The United Nations refugee agency says there has been a steep increase in the number of people seeking asylum in Poland since July. The agency says many of the new arrivals are from Russia's troubled regions of Chechnya and Ingushetiya. Lisa Schlein reports for VOA from UNHCR headquarters in Geneva, the increase may be linked to Poland's accession to the so-called Schengen zone allowing free travel across internal borders.

The U.N. High Commissioner for Refugees reports nearly 5,000 people sought asylum in Poland in the first 11 months of this year, about 70 percent of them since June.

UNHCR Spokesman William Spindler says the increase in new arrivals is probably due to Poland's accession Friday to the so-called Schengen zone, and fears that it will lead to stricter controls on Poland's borders with non-member countries.

"There are reports that smugglers have been intentionally spreading rumors among potential asylum seekers that their access to Polish territory would be hampered after 21 December, thus encouraging more people to go to Poland before today's deadline," he noted. " Also, some asylum seekers erroneously hope that, once in Poland, they will be able to move freely throughout the Schengen Zone."

Poland is one of nine new states to join the Schengen agreement. This brings to 24 the number of European Union member countries that allow residents to travel freely across their borders. It also allows travelers from outside the European Union to move freely within the zone on a visa obtained from any of the Schengen member countries.

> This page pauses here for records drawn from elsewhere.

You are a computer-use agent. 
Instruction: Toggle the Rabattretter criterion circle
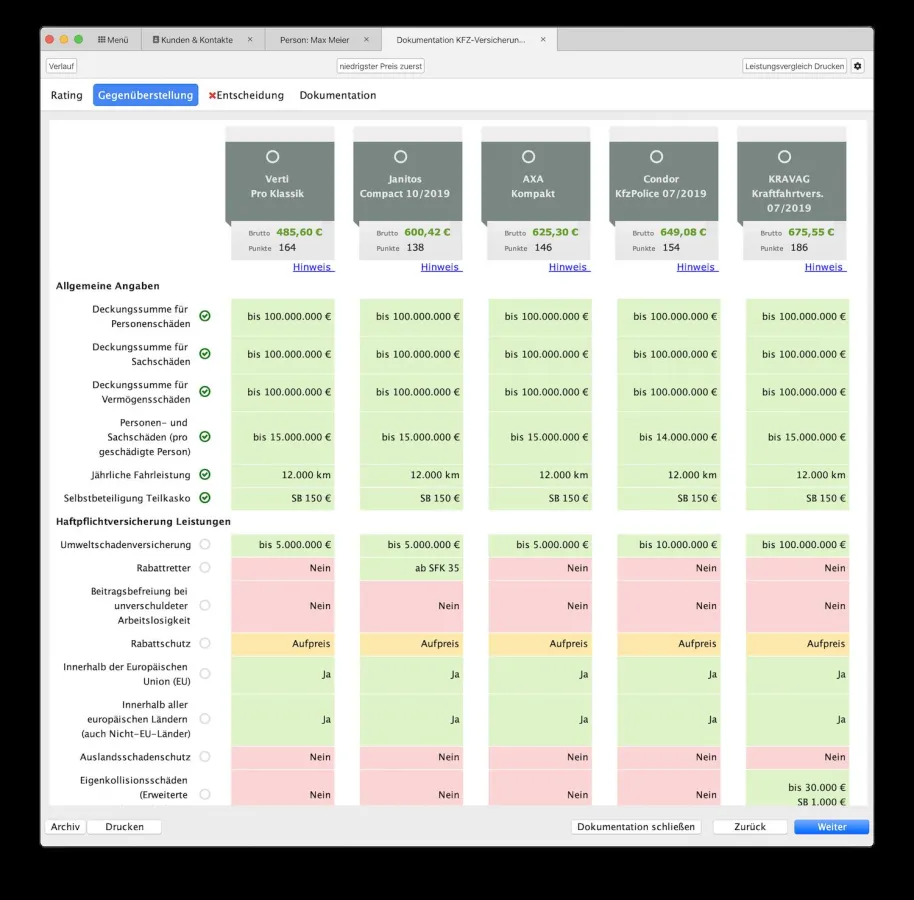pyautogui.click(x=205, y=568)
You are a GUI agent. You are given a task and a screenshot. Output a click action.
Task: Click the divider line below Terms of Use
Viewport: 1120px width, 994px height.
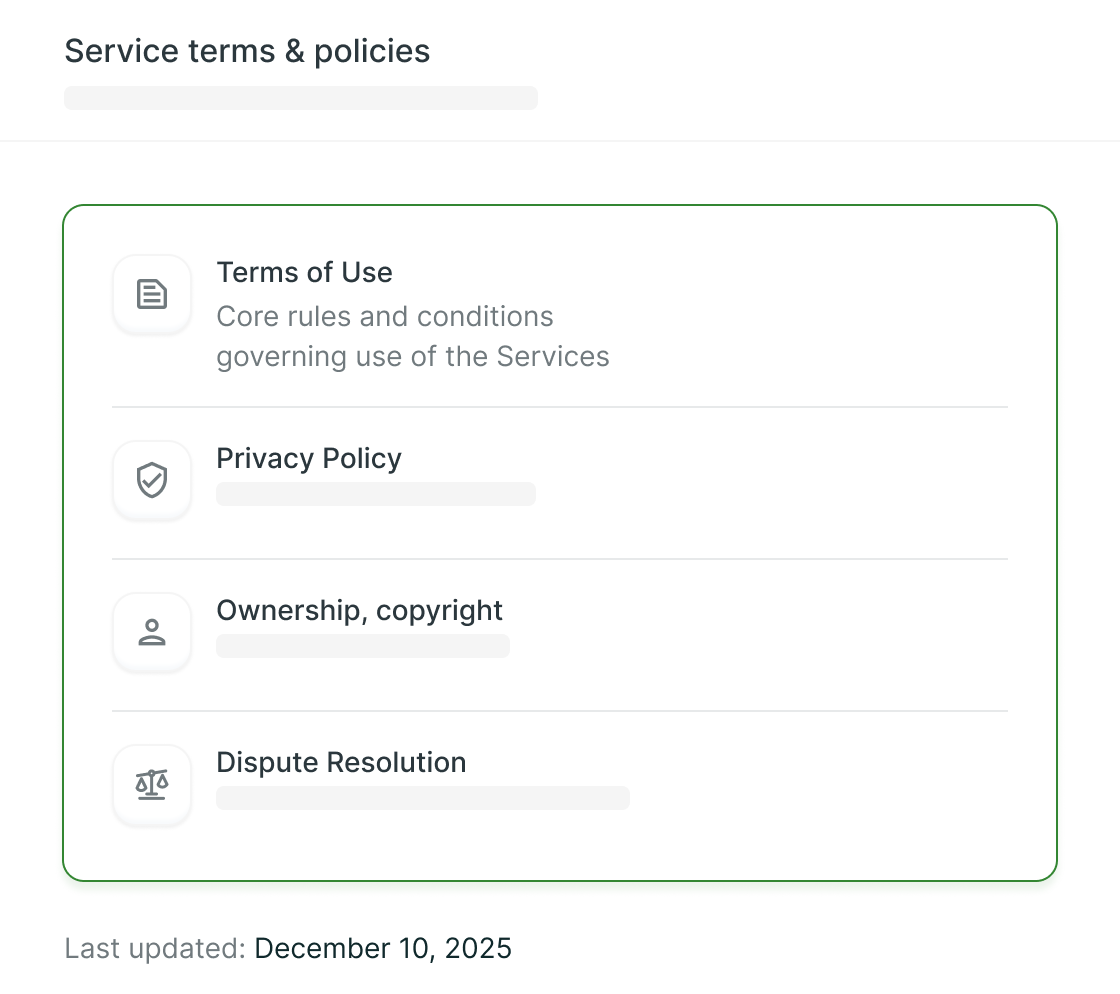click(x=560, y=407)
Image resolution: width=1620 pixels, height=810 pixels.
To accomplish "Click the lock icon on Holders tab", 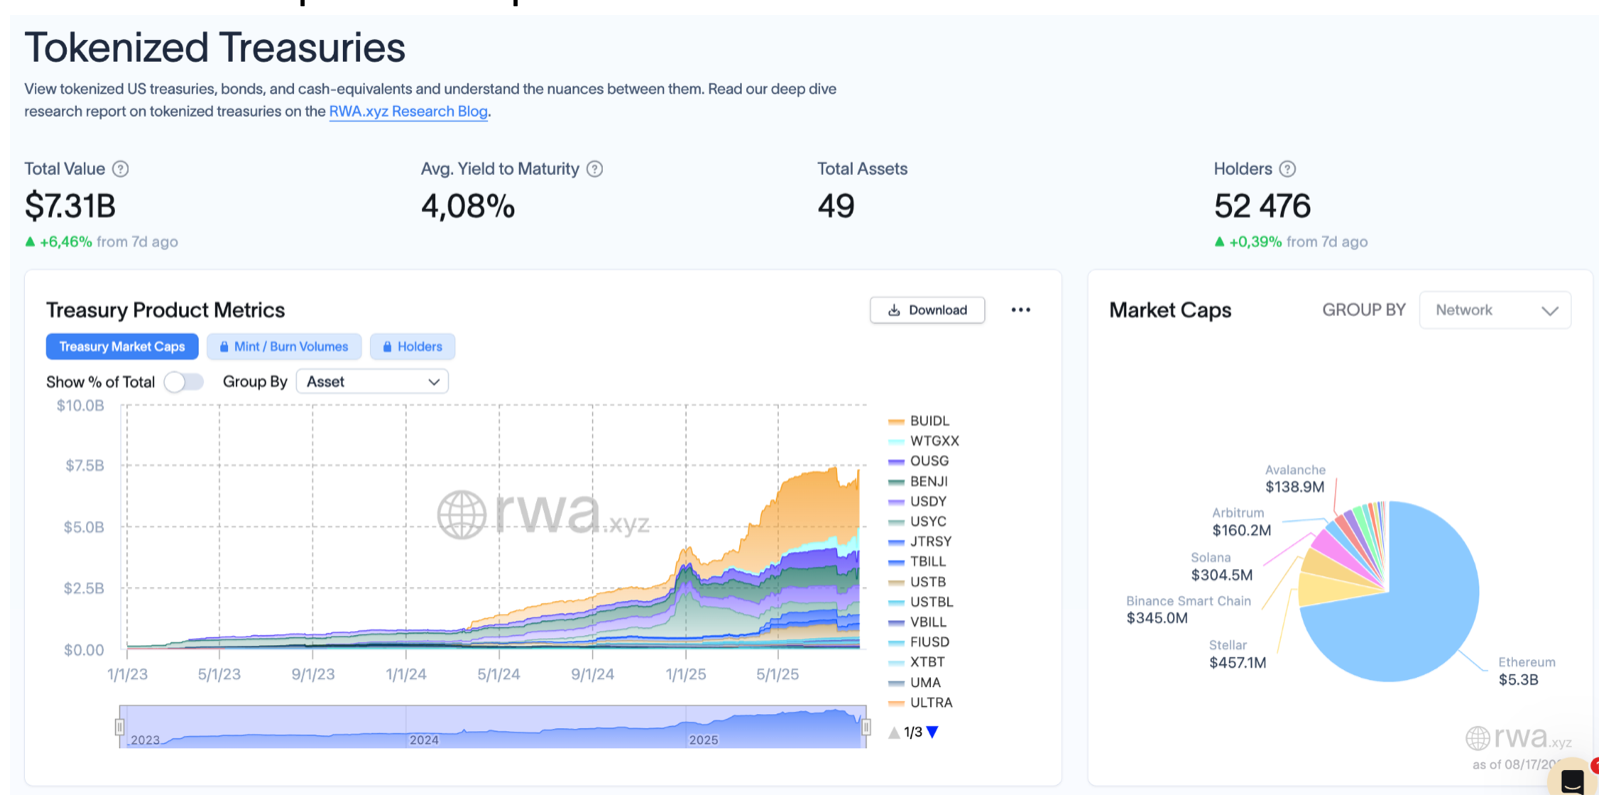I will click(387, 347).
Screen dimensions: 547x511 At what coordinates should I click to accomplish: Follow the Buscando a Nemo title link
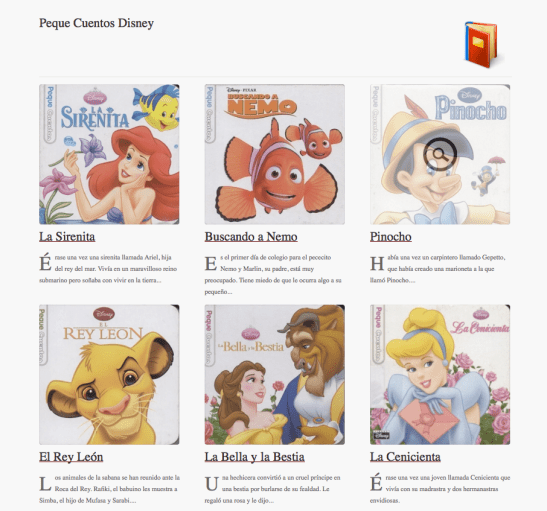tap(251, 236)
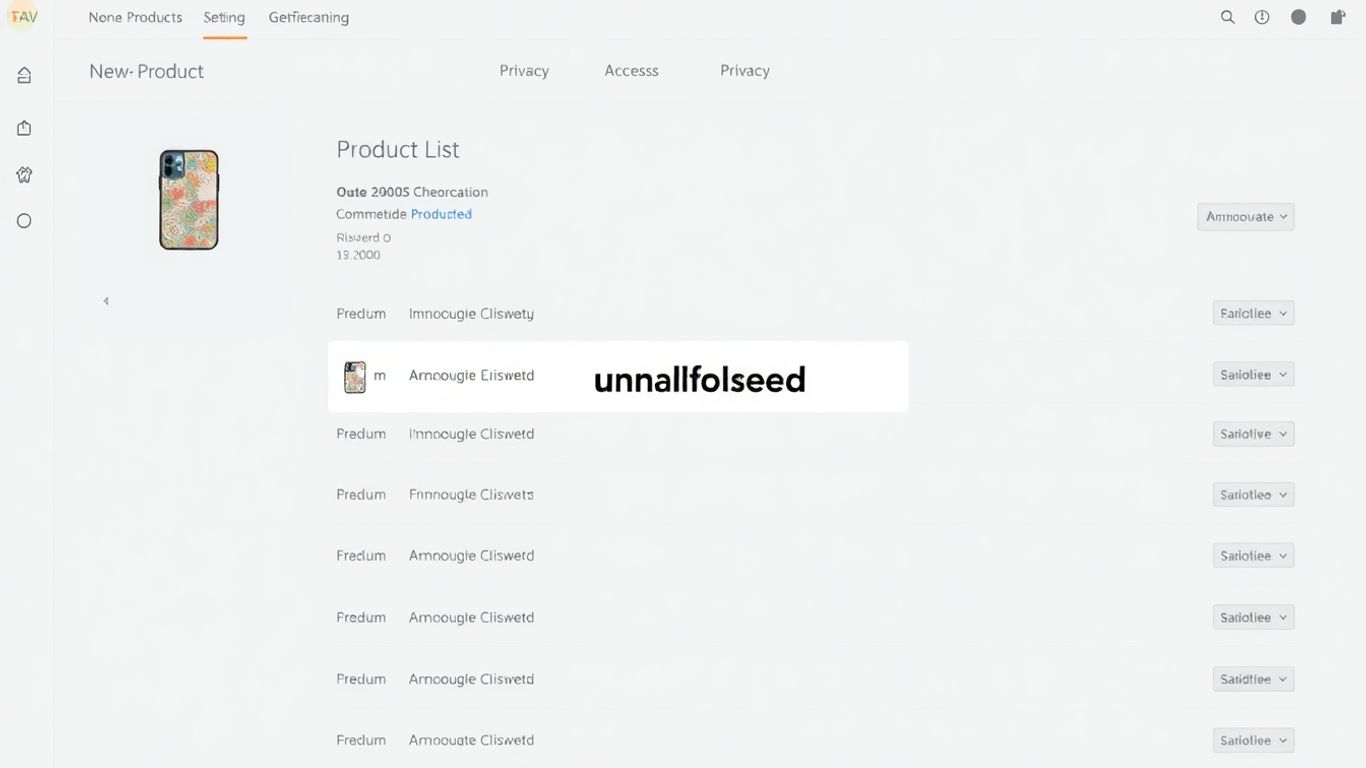The image size is (1366, 768).
Task: Expand the Amnoouate dropdown
Action: 1246,217
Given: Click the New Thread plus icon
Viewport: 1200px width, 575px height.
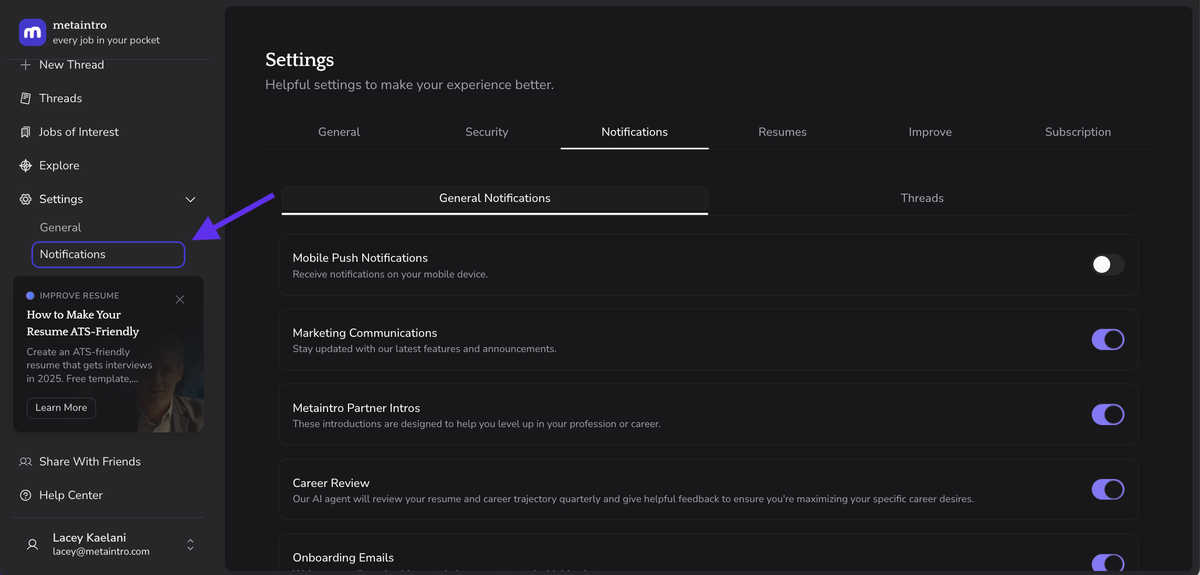Looking at the screenshot, I should click(x=26, y=65).
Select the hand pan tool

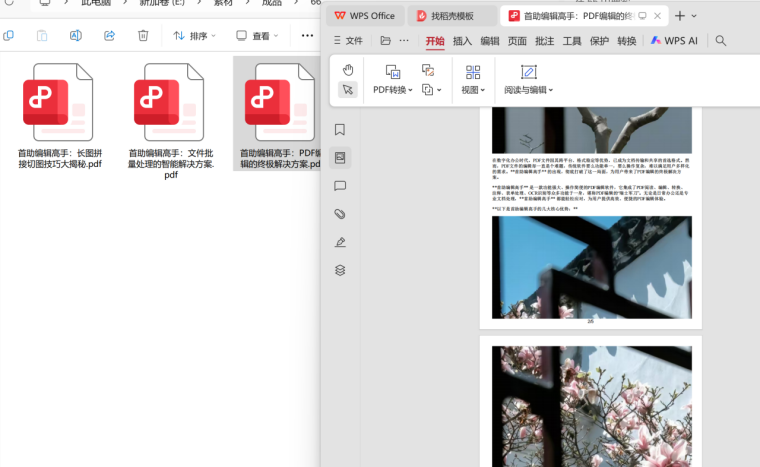[x=348, y=70]
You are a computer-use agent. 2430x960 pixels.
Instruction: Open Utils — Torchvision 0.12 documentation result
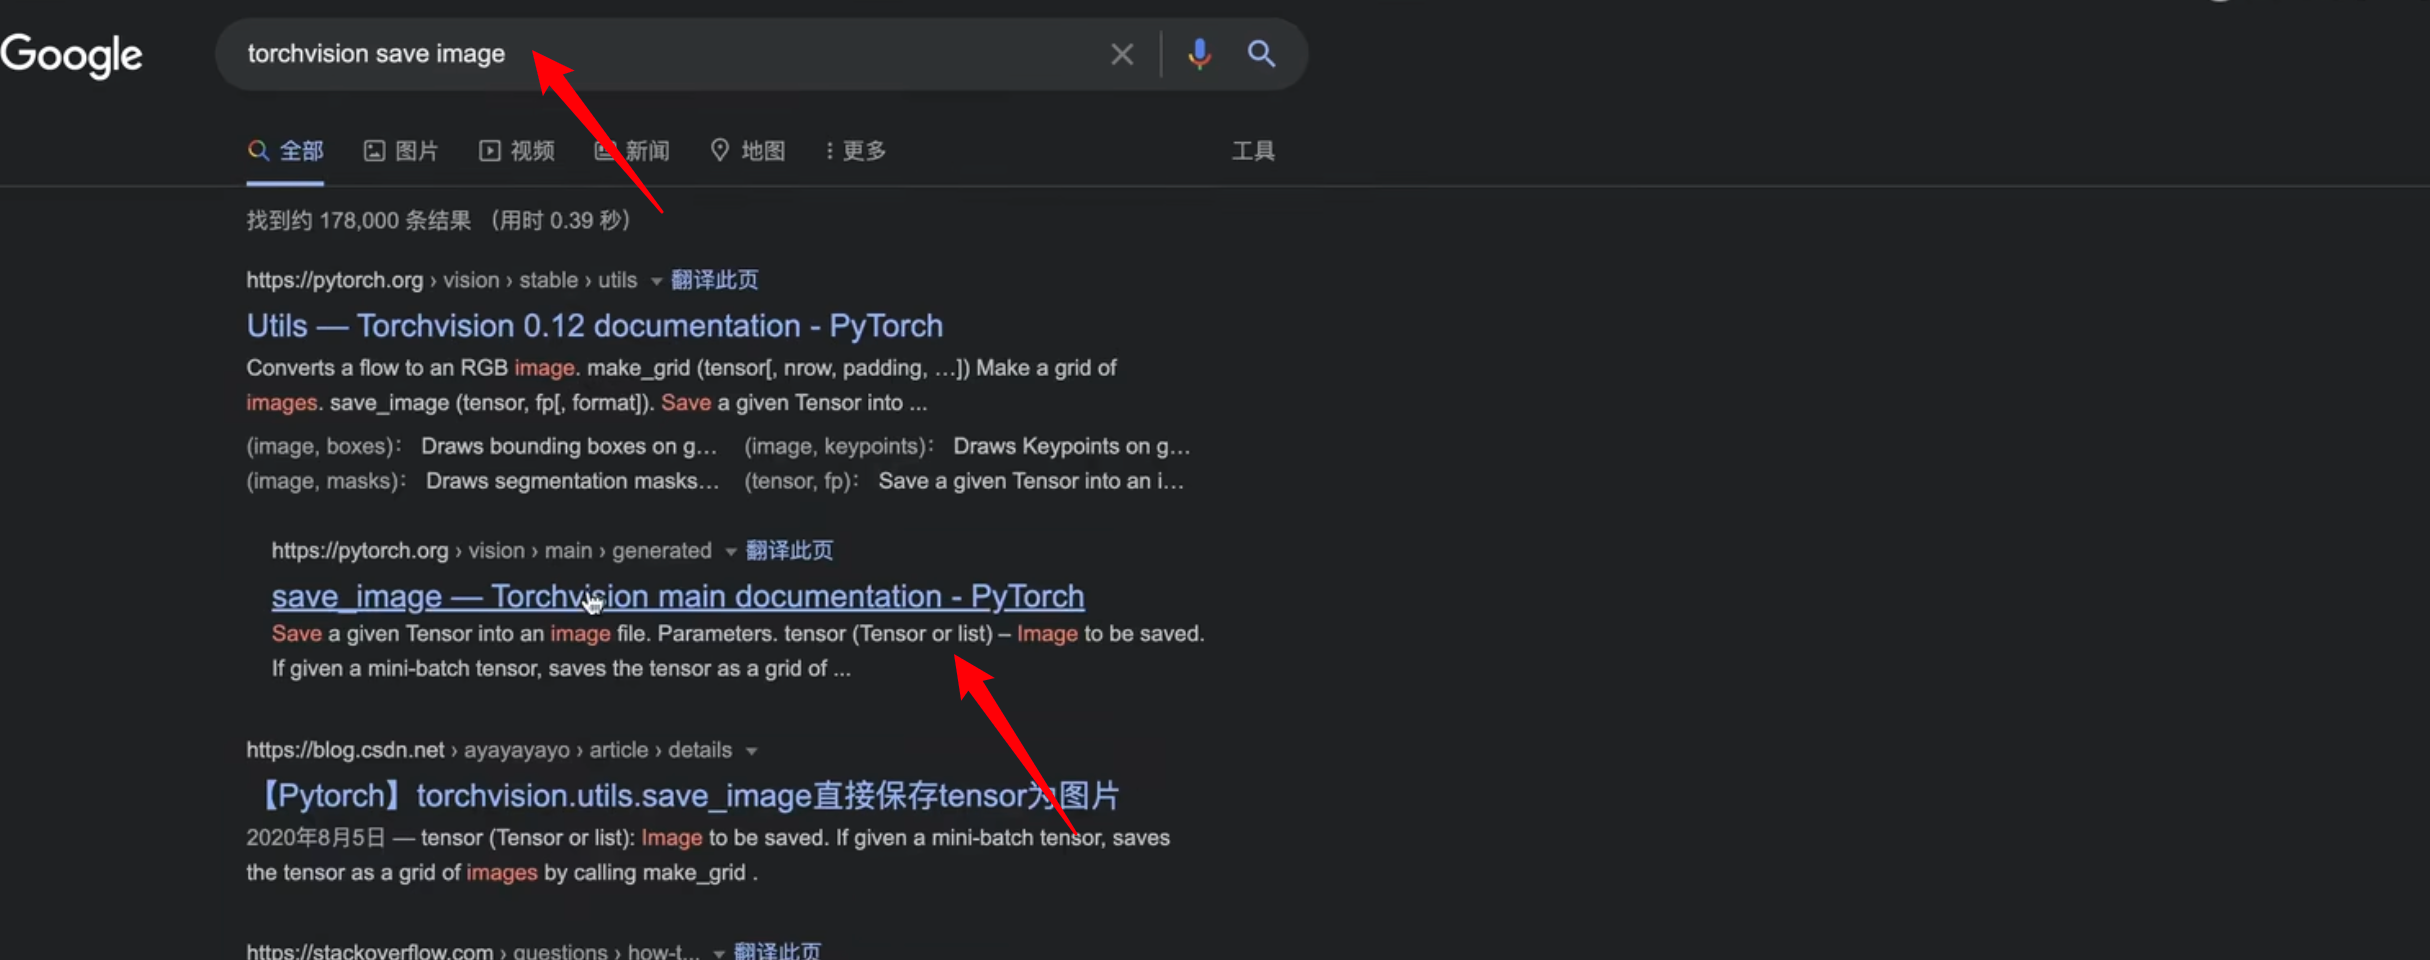(x=595, y=326)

UNHCR's Spindler says many asylum seekers are resorting to smuggling networks, because of increasing restrictions on borders. He says they pay up to 7,000 euros to be smuggled into EU countries.

After years of brutal war, he says, Chechnya's economy is starting to improve and reconstruction is gathering pace in the capital Grozny. But he says widespread material damage still exists in the war-torn Russian territory. And, he says, human rights violations remain a big problem.

He says many people in Chechnya and neighboring Ingushetia feel threatened.

"About 60 percent of the people who apply for asylum in Poland - last year, for instance, 60 percent of them received either full refugee status or some sort of humanitarian status," he added. "If you take into account that almost 90 percent of those who apply for asylum in Poland are Chechens or Ingush, we can see that the recognition rate is fairly high, which means that they have a case to be recognized as refugees."

Spindler says the increase is leading to an overcrowding of reception facilities in Poland. He says the current influx of asylum seekers has forced the Polish government to increase the number of reception facilities to accommodate all the new arrivals.